Meet Betina Krahn!
Learn all about what she does for fun, her writing process and where she stands on a very important book debate.
So read on for some behind the scenes info exclusive to Military Spouse!
- Describe your novel in five words.
I need more than five! “Lost duke returns, finds a strange woman now ‘duchess.’”
- Do you ever base your characters off of the people in your life?
No, but I often give characters the traits of people I know. My sister, for instance, cannot abide a secret—she has to know what is going on. A friend overthinks and continually builds mountains out of molehills. A co-worker has a dry, funny observation on everything.
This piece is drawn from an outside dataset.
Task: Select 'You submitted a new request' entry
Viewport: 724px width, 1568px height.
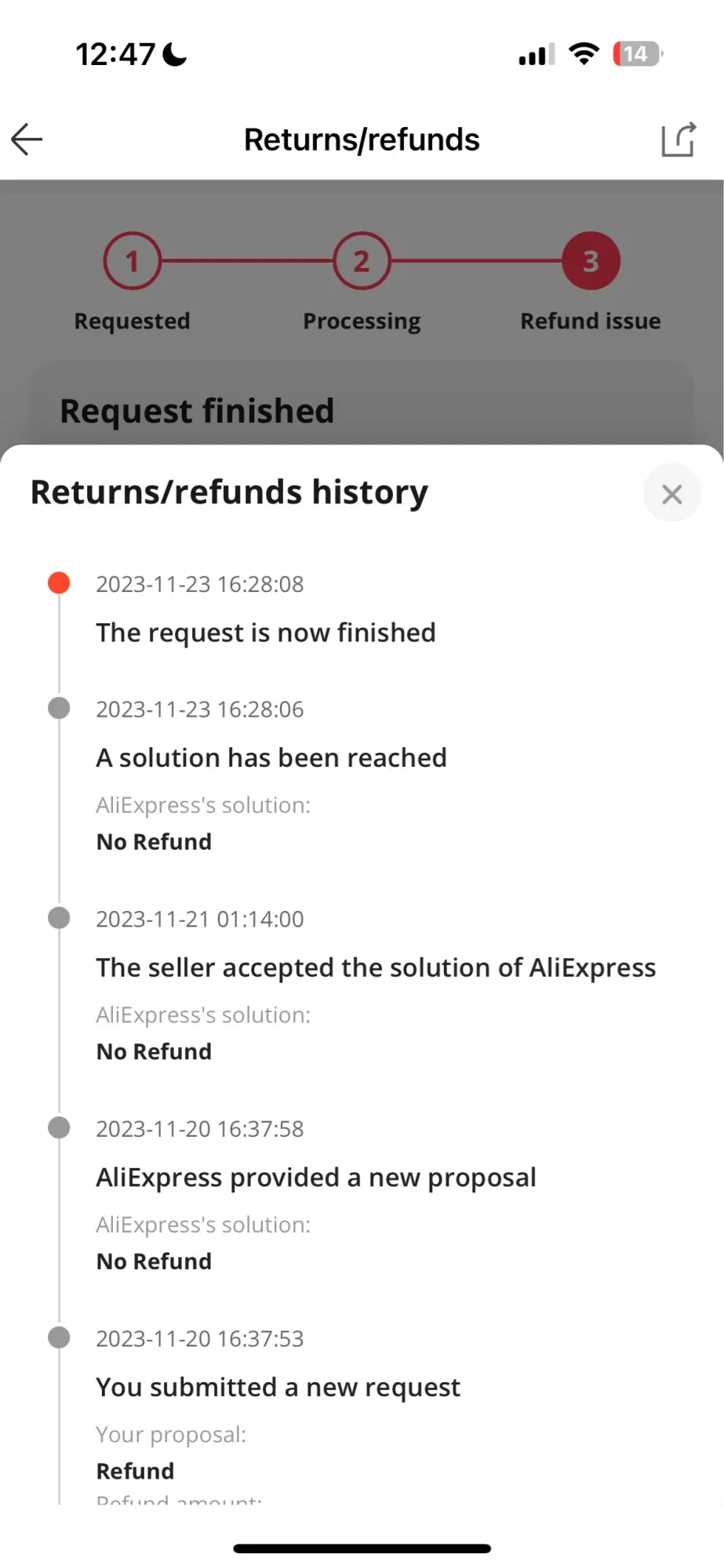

A brother-in-law is the “joke king”—anything for a laugh. Such tidbits make for great characters!
- If you could spend one day with any character from your book, who would it be?
The Fox. I fell in love with him during the first book in the series and had to give him a story and a love. He’s dry and witty and annoyingly charming… not to mention sexy and strong and more than a little dangerous. He also has a heart that needs mending. Who can resist that?
- What is the one book you could read over and over?
“A Vision of Light” by Judith Merkle Riley. It had a huge impact on me and I could read it again and again.
- How long does it take you to write your books?
It depends on the book—three months for a shorter book, nine months for a longer one.
- What is your favorite part of the writing process?
The last 60-80 pages of every book. The writing just flows and somehow everything gets knitted together in ways I couldn’t have planned. It’s amazing. (You can tell I am not an in-depth plotter, huh?)
- What advice would you give to your younger self about writing?
Plant your derriere in the chair and write until you surprise yourself.
- What do you like to do for fun when you’re not writing?
I love walking, swimming, reading, cooking—playing with the grands, and traveling!
- Do you do any hands-on research for your books? Have you had a favorite experience?
I have gone swimming with dolphins, cooked over an open hearth, repeated medieval recipes (most of which the family wouldn’t eat), and tried constructing period clothing with hand-stitching (the medieval stuff all looked like tents when I was through!). These days, I travel and visit museums – like Plant Hall in Tampa and the Edison house and museum in Ft. Myers, Florida.
- Where do you fall on the bookmark vs dog-ear debate?
I’m a bookmark person. Though I have been known to dog-ear catalogs for quick reference. I don’t condemn dog-earers… some people have to leave physical reminders for themselves and don’t plan ahead well.
- Any military connections you’d care to share?
My dad was a WW II vet who served in the South Pacific… Army Air Corp. He served at air bases in the Phillipines and New Guinea. He wouldn’t talk about it for decades but finally sent me a tape about his experiences when he was in his late 70’s. It was quite an eye-opener. My brother-in-law was a helicopter pilot in Vietnam and was decorated twice for cutting his own landing strip with this blades in order to rescue troops. He was Army all the way.
But recently, I learned that my husband’s great aunt was a nurse in France during WWI. We now have a picture of her in her uniform and photocopies of the postcard she sent home to say she arrive safely in France. My niece also has the watch she wore when she was there… with the second hand that let her take pulses. That was quite a discovery to pass along to my sons.